Scrunching up some leftover hockey tape into a sticky ball, Evgeni (Gino) Malkin fires the gooey orb at a nearby garbage pail in the Pittsburgh Penguins dressing room.
The pail, that is.
He does, however, hit a passer-by with a “splat.”
Sitting three cubicles away, Sidney Crosby has a good laugh at Malkin’s aim. Or, in this particular case, his lack of it.
Such is the good-natured relationship enjoyed by the two Penguin superstars these days. After they helped lead Pittsburgh to two consecutive final appearances and a Stanley Cup title, life is grand at the Igloo.
But, in less than two months, on the sport’s biggest stage, that will all change.
When the curtain rises on the Vancouver Olympics, Malkin will be there, having received the perfect present on Christmas day when he was officially picked for Team Russia.
Meanwhile, while the Canadian roster will not be revealed until Wednesday, Crosby will be at the top of the list. If not, Canadian executive director Steve Yzerman might find himself at the bottom of the murky Detroit River courtesy of livid Canadian fans.
Trust us, Stevie Y is much brighter than that.
Imagine the juicy storyline, then. Russia versus Canada. Gino versus Sid The Kid.
On the surface, it might seem hard to believe that these gifted teammates might easily turn on one another, somehow exchanging smiles for snarls.

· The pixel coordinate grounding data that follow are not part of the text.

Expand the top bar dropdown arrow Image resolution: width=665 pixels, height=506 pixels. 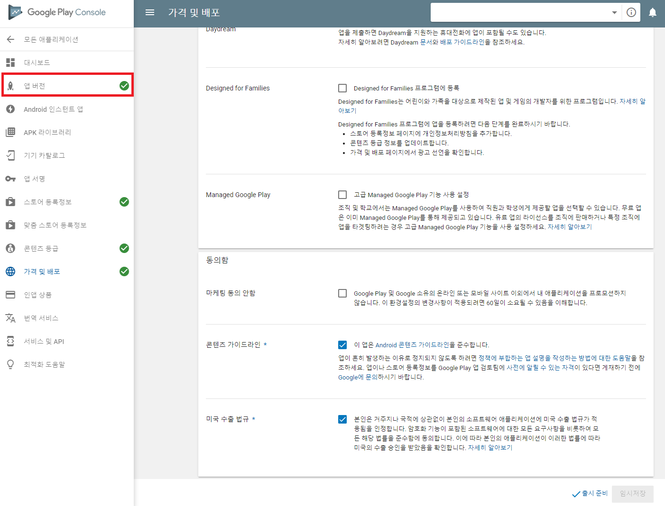pos(614,13)
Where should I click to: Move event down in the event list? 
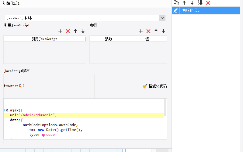tap(192, 3)
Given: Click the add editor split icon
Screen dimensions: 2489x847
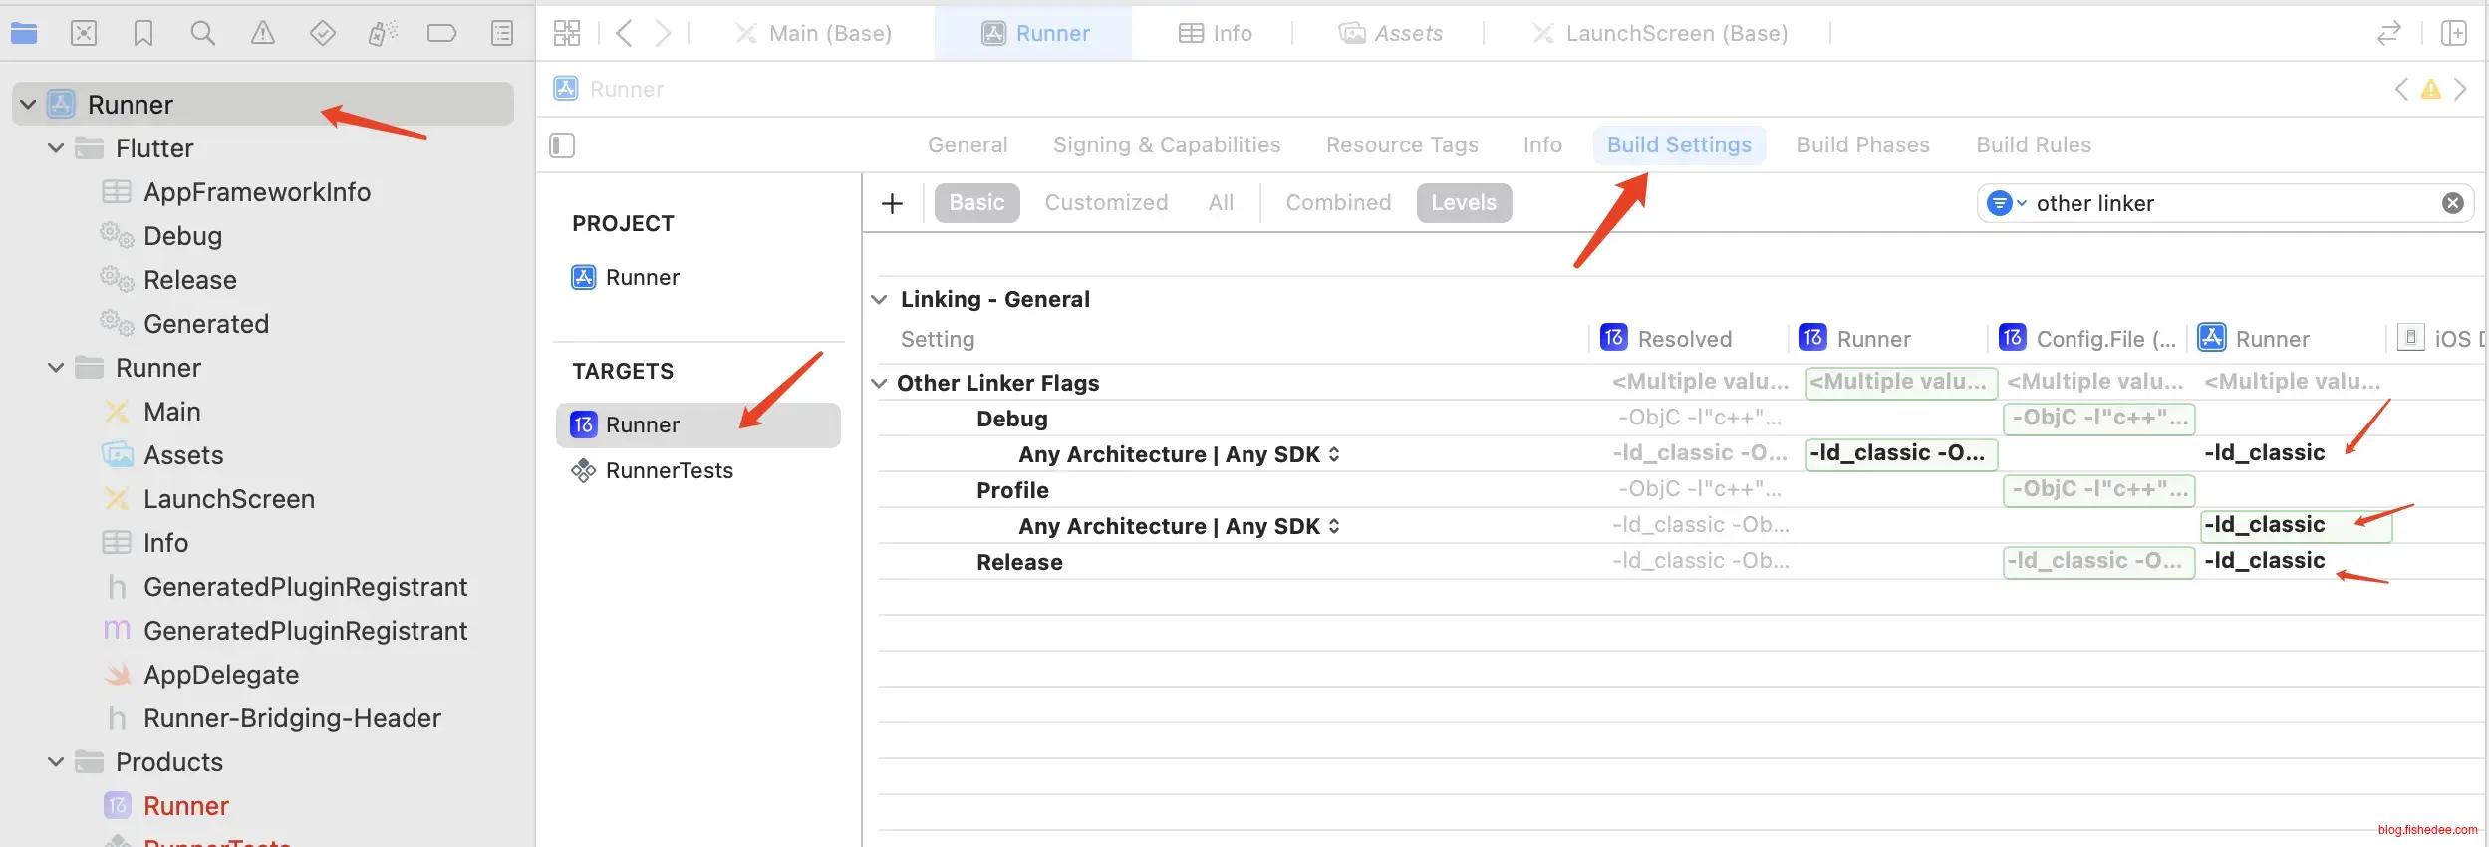Looking at the screenshot, I should coord(2454,34).
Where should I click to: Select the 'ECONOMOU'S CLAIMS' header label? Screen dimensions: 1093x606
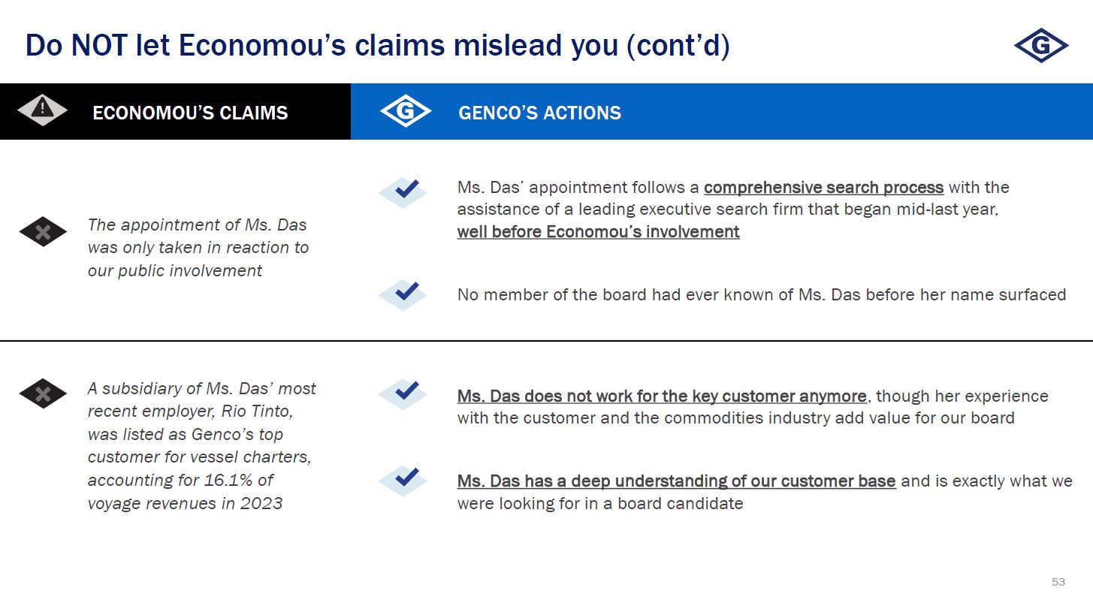pyautogui.click(x=190, y=113)
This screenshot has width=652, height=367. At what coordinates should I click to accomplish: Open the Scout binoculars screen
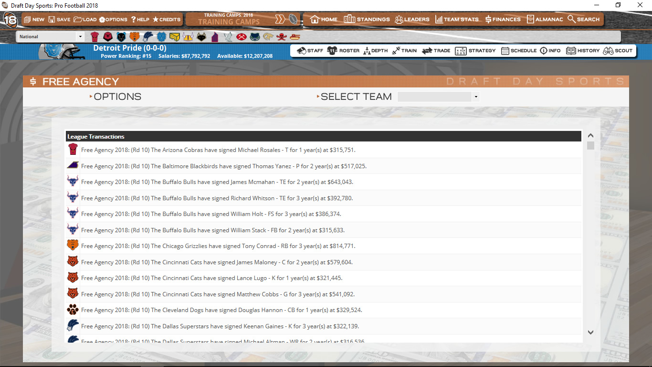tap(618, 51)
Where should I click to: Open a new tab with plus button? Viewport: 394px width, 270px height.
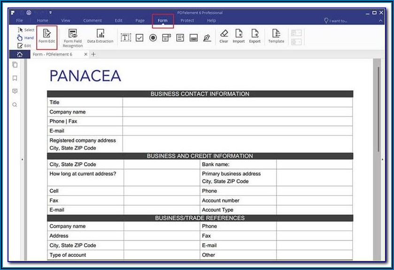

Less than a week ago, for example, Crosby found himself in alone on Ottawa Senators goalie Brian Elliott. It would have been easy for him to take the shot. Instead, he dished the puck off to Malkin, who coverted to complete his hat trick in a 8-2 drubbing of the Sens.
One of the first players to congratulate Malkin?
Crosby. Who else?
Yet once the puck drops at the Winter Games, all this lovey-dovey stuff between Malkin and Crosby will end. So says Penguins coach Dan Bylsma, who has seen his two stud forwards bare their fangs at one another before.
“If you watch Sid and Gino during practice, during the odd 5-on-5 drill, you can see how hard they battle against each other,” Bylsa said Saturday night. “They are both fierce competitors.
“They might look at each other cross-eyed for five or 10 seconds in the heat of battle like that, even if it is practice.”
With one difference. In Vancouver it will mean more than just bragging rights at a midweek practice.
“Myself and Gino going head to head ... there’s a real possibility it could happen,” Crosby said. “And I don’t expect anything less than a very fierce battle.”
Notice that both Bylsma and Crosby liberally use the word “fierce” to describe the potential matchup between No. 71 and No. 87.
“I wouldn’t expect Gino to be any softer out there just because it’s me, that’s for sure,” Crosby said.
And vice versa.
“Sid’s a great player,” Malkin said. “But it’s not a dangerous (situation) yet.”
Should the Russian braintrust opt to put a Super Line together, Malkin might line up with Alex Ovechkin and Ilya Kovalchuk. According to Pens defenceman Sergei Gonchar, also picked for Team Russia Friday, “the only other line with that much skill I can think of was when Sergei Fedorov, Pavel Bure and Alex Mogilny played together.”
Whatever happens, Crosby and Malkin have not started any pre-Olympic ribbing with each other. Nor will they.
“It’s such a rivaly (between Canada and Russia), there’s just too much mutual respect between us to do that,” Crosby said.
In other words, the two Pen stars will let their play do their talking for them in Vancouver. In the meantime, they will continue their combined efforts to humiliate NHL opponents, like the Maple Leafs Sunday night.
Let’s see if that brings another chuckle to Crosby’s face.